TASK DIRECTIONS: Retype every record that appears below, unchanged.

Collected data entries:
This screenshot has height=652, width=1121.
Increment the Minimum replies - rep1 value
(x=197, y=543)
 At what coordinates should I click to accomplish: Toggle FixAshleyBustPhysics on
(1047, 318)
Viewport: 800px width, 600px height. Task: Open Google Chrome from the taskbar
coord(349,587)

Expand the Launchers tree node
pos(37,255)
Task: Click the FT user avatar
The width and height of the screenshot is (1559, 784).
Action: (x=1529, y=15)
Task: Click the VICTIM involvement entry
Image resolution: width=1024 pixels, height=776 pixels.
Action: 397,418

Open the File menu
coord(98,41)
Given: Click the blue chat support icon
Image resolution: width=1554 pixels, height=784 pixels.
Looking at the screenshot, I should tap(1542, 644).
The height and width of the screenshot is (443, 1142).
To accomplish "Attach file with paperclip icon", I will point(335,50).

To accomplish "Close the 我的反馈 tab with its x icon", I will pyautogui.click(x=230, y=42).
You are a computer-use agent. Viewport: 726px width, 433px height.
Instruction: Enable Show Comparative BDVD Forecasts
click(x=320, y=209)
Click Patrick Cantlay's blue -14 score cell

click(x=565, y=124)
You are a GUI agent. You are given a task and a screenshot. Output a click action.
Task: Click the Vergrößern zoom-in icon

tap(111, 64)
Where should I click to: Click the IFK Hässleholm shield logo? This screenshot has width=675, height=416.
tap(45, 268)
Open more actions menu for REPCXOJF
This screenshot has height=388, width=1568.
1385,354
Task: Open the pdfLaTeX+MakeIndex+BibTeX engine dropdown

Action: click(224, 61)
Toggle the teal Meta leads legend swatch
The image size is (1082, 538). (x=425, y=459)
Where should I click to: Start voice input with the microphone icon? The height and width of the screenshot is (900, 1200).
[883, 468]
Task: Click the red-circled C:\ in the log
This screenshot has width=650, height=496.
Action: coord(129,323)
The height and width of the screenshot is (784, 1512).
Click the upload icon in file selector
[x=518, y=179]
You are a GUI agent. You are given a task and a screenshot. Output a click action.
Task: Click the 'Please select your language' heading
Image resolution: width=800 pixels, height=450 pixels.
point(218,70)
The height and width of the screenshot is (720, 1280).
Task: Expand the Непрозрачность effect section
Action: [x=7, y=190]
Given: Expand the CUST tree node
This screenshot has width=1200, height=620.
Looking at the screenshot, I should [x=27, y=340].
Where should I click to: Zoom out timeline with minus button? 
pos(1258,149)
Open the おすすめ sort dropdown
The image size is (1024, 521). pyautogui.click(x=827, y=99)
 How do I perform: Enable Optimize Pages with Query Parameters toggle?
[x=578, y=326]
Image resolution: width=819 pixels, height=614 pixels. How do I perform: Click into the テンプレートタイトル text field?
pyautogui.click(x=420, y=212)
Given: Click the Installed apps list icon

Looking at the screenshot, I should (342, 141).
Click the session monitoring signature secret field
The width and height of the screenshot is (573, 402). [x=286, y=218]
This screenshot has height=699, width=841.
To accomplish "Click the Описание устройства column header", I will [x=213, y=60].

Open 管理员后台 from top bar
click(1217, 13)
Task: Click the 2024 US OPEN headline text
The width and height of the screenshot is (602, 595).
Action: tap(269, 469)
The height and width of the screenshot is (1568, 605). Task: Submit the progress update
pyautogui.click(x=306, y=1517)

RESPONSE TO THIS EXERCISE:
This screenshot has height=652, width=1121.
Increment the Minimum replies - rep1 value
(x=197, y=543)
 At what coordinates should I click to accomplish: Toggle FixAshleyBustPhysics on
(1047, 318)
Viewport: 800px width, 600px height. Task: Open Google Chrome from the taskbar
coord(349,587)

Expand the Launchers tree node
pos(37,255)
Task: Click the FT user avatar
The width and height of the screenshot is (1559, 784).
Action: (x=1529, y=15)
Task: Click the VICTIM involvement entry
Image resolution: width=1024 pixels, height=776 pixels.
Action: 397,418

Open the File menu
coord(98,41)
Given: Click the blue chat support icon
Image resolution: width=1554 pixels, height=784 pixels.
Looking at the screenshot, I should tap(1542, 644).
The height and width of the screenshot is (443, 1142).
To accomplish "Attach file with paperclip icon", I will point(335,50).

To accomplish "Close the 我的反馈 tab with its x icon", I will pyautogui.click(x=230, y=42).
You are a computer-use agent. Viewport: 726px width, 433px height.
Instruction: Enable Show Comparative BDVD Forecasts
click(x=320, y=209)
Click Patrick Cantlay's blue -14 score cell

click(x=565, y=124)
You are a GUI agent. You are given a task and a screenshot. Output a click action.
Task: Click the Vergrößern zoom-in icon

tap(111, 64)
Where should I click to: Click the IFK Hässleholm shield logo? This screenshot has width=675, height=416.
tap(45, 268)
Open more actions menu for REPCXOJF
This screenshot has height=388, width=1568.
1385,354
Task: Open the pdfLaTeX+MakeIndex+BibTeX engine dropdown

Action: click(224, 61)
Toggle the teal Meta leads legend swatch
The image size is (1082, 538). (x=425, y=459)
Where should I click to: Start voice input with the microphone icon? The height and width of the screenshot is (900, 1200).
[883, 468]
Task: Click the red-circled C:\ in the log
This screenshot has width=650, height=496.
Action: coord(129,323)
The height and width of the screenshot is (784, 1512).
Click the upload icon in file selector
[x=518, y=179]
You are a GUI agent. You are given a task and a screenshot. Output a click action.
Task: Click the 'Please select your language' heading
Image resolution: width=800 pixels, height=450 pixels.
point(218,70)
The height and width of the screenshot is (720, 1280).
Task: Expand the Непрозрачность effect section
Action: [x=7, y=190]
Given: Expand the CUST tree node
This screenshot has width=1200, height=620.
Looking at the screenshot, I should [x=27, y=340].
Where should I click to: Zoom out timeline with minus button? 
pos(1258,149)
Open the おすすめ sort dropdown
The image size is (1024, 521). pyautogui.click(x=827, y=99)
 How do I perform: Enable Optimize Pages with Query Parameters toggle?
[x=578, y=326]
Image resolution: width=819 pixels, height=614 pixels. How do I perform: Click into the テンプレートタイトル text field?
pyautogui.click(x=420, y=212)
Given: Click the Installed apps list icon

Looking at the screenshot, I should (342, 141).
Click the session monitoring signature secret field
The width and height of the screenshot is (573, 402). [x=286, y=218]
This screenshot has height=699, width=841.
To accomplish "Click the Описание устройства column header", I will [x=213, y=60].

Open 管理员后台 from top bar
click(1217, 13)
Task: Click the 2024 US OPEN headline text
The width and height of the screenshot is (602, 595).
Action: tap(269, 469)
The height and width of the screenshot is (1568, 605). Task: Submit the progress update
pyautogui.click(x=306, y=1517)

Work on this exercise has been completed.